■ What is required ■
Rewrite the items below as a numbered list, leaving out the blank lines.

■ Extracted material ■

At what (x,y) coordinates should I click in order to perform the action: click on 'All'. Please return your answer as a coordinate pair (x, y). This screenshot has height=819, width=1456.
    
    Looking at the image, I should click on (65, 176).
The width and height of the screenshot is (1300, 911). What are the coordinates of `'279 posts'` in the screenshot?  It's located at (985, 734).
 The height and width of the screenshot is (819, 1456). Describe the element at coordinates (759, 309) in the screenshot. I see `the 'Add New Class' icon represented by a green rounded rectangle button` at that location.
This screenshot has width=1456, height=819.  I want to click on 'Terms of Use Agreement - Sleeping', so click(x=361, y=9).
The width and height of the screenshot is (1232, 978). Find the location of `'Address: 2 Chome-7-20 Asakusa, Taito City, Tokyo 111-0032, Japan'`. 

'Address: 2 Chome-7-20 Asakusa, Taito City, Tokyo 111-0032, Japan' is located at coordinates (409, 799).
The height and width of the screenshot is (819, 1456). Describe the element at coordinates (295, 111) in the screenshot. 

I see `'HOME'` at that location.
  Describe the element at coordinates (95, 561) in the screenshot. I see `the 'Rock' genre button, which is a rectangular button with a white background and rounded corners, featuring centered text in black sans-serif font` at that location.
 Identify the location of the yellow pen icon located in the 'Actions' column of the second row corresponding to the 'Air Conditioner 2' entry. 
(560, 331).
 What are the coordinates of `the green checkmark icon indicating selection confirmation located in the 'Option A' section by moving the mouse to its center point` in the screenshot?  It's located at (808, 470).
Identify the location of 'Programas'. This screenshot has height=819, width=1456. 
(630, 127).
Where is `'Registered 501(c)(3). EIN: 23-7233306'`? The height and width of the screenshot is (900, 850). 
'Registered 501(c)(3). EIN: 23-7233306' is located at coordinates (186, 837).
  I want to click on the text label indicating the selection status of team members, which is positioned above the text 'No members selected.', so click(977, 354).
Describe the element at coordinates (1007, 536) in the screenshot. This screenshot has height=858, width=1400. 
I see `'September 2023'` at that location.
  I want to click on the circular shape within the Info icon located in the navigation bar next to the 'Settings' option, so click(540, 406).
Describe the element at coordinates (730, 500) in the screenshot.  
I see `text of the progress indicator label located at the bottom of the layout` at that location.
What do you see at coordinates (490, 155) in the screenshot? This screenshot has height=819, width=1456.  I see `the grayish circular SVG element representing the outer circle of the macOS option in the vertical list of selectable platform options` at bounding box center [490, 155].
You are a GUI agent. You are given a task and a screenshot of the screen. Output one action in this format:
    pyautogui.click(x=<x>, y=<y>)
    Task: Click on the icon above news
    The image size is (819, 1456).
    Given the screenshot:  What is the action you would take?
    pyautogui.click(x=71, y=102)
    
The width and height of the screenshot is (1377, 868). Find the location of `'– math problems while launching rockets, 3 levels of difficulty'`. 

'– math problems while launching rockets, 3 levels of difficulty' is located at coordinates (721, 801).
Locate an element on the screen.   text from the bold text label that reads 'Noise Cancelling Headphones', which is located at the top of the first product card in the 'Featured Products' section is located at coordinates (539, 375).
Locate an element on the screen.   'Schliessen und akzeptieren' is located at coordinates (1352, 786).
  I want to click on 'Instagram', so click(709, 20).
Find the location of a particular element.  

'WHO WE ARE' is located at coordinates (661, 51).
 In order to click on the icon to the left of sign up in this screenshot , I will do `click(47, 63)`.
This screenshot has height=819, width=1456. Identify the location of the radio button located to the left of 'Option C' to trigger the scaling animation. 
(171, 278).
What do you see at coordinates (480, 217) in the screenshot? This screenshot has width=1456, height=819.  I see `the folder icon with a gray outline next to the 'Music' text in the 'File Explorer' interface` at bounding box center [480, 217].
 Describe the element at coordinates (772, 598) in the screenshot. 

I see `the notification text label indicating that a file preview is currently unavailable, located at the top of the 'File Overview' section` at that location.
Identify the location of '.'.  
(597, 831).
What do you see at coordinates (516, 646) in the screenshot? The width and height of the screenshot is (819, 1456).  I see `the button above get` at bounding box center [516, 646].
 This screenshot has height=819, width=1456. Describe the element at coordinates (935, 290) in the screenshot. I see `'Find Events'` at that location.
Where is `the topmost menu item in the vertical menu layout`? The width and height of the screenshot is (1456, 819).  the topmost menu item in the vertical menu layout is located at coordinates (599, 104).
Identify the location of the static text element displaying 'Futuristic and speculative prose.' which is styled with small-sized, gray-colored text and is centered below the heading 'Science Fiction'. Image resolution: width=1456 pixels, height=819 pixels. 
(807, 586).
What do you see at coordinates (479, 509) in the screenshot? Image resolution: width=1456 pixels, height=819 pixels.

■ Answer for the task ■
1. At what (x,y) coordinates should I click in order to perform the action: click on 'All'. Please return your answer as a coordinate pair (x, y). This screenshot has height=819, width=1456.
2.     Looking at the image, I should click on (65, 176).
3. The width and height of the screenshot is (1300, 911). What are the coordinates of `'279 posts'` in the screenshot?  It's located at (985, 734).
4.  The height and width of the screenshot is (819, 1456). Describe the element at coordinates (759, 309) in the screenshot. I see `the 'Add New Class' icon represented by a green rounded rectangle button` at that location.
5. This screenshot has width=1456, height=819.  I want to click on 'Terms of Use Agreement - Sleeping', so click(x=361, y=9).
6. The width and height of the screenshot is (1232, 978). Find the location of `'Address: 2 Chome-7-20 Asakusa, Taito City, Tokyo 111-0032, Japan'`. 
7. 'Address: 2 Chome-7-20 Asakusa, Taito City, Tokyo 111-0032, Japan' is located at coordinates (409, 799).
8. The height and width of the screenshot is (819, 1456). Describe the element at coordinates (295, 111) in the screenshot. 
9. I see `'HOME'` at that location.
10.   Describe the element at coordinates (95, 561) in the screenshot. I see `the 'Rock' genre button, which is a rectangular button with a white background and rounded corners, featuring centered text in black sans-serif font` at that location.
11.  Identify the location of the yellow pen icon located in the 'Actions' column of the second row corresponding to the 'Air Conditioner 2' entry. 
12. (560, 331).
13.  What are the coordinates of `the green checkmark icon indicating selection confirmation located in the 'Option A' section by moving the mouse to its center point` in the screenshot?  It's located at (808, 470).
14. Identify the location of 'Programas'. This screenshot has height=819, width=1456. 
15. (630, 127).
16. Where is `'Registered 501(c)(3). EIN: 23-7233306'`? The height and width of the screenshot is (900, 850). 
17. 'Registered 501(c)(3). EIN: 23-7233306' is located at coordinates (186, 837).
18.   I want to click on the text label indicating the selection status of team members, which is positioned above the text 'No members selected.', so click(977, 354).
19. Describe the element at coordinates (1007, 536) in the screenshot. This screenshot has height=858, width=1400. 
20. I see `'September 2023'` at that location.
21.   I want to click on the circular shape within the Info icon located in the navigation bar next to the 'Settings' option, so click(540, 406).
22. Describe the element at coordinates (730, 500) in the screenshot.  
23. I see `text of the progress indicator label located at the bottom of the layout` at that location.
24. What do you see at coordinates (490, 155) in the screenshot? This screenshot has height=819, width=1456.  I see `the grayish circular SVG element representing the outer circle of the macOS option in the vertical list of selectable platform options` at bounding box center [490, 155].
25. You are a GUI agent. You are given a task and a screenshot of the screen. Output one action in this format:
26.     pyautogui.click(x=<x>, y=<y>)
27.     Task: Click on the icon above news
28.     The image size is (819, 1456).
29.     Given the screenshot:  What is the action you would take?
30.     pyautogui.click(x=71, y=102)
31. The width and height of the screenshot is (1377, 868). Find the location of `'– math problems while launching rockets, 3 levels of difficulty'`. 
32. '– math problems while launching rockets, 3 levels of difficulty' is located at coordinates (721, 801).
33. Locate an element on the screen.   text from the bold text label that reads 'Noise Cancelling Headphones', which is located at the top of the first product card in the 'Featured Products' section is located at coordinates (539, 375).
34. Locate an element on the screen.   'Schliessen und akzeptieren' is located at coordinates (1352, 786).
35.   I want to click on 'Instagram', so click(709, 20).
36. Find the location of a particular element.  
37. 'WHO WE ARE' is located at coordinates (661, 51).
38.  In order to click on the icon to the left of sign up in this screenshot , I will do `click(47, 63)`.
39. This screenshot has height=819, width=1456. Identify the location of the radio button located to the left of 'Option C' to trigger the scaling animation. 
40. (171, 278).
41. What do you see at coordinates (480, 217) in the screenshot? This screenshot has width=1456, height=819.  I see `the folder icon with a gray outline next to the 'Music' text in the 'File Explorer' interface` at bounding box center [480, 217].
42.  Describe the element at coordinates (772, 598) in the screenshot. 
43. I see `the notification text label indicating that a file preview is currently unavailable, located at the top of the 'File Overview' section` at that location.
44. Identify the location of '.'.  
45. (597, 831).
46. What do you see at coordinates (516, 646) in the screenshot? The width and height of the screenshot is (819, 1456).  I see `the button above get` at bounding box center [516, 646].
47.  This screenshot has height=819, width=1456. Describe the element at coordinates (935, 290) in the screenshot. I see `'Find Events'` at that location.
48. Where is `the topmost menu item in the vertical menu layout`? The width and height of the screenshot is (1456, 819).  the topmost menu item in the vertical menu layout is located at coordinates (599, 104).
49. Identify the location of the static text element displaying 'Futuristic and speculative prose.' which is styled with small-sized, gray-colored text and is centered below the heading 'Science Fiction'. Image resolution: width=1456 pixels, height=819 pixels. 
50. (807, 586).
51. What do you see at coordinates (479, 509) in the screenshot? Image resolution: width=1456 pixels, height=819 pixels.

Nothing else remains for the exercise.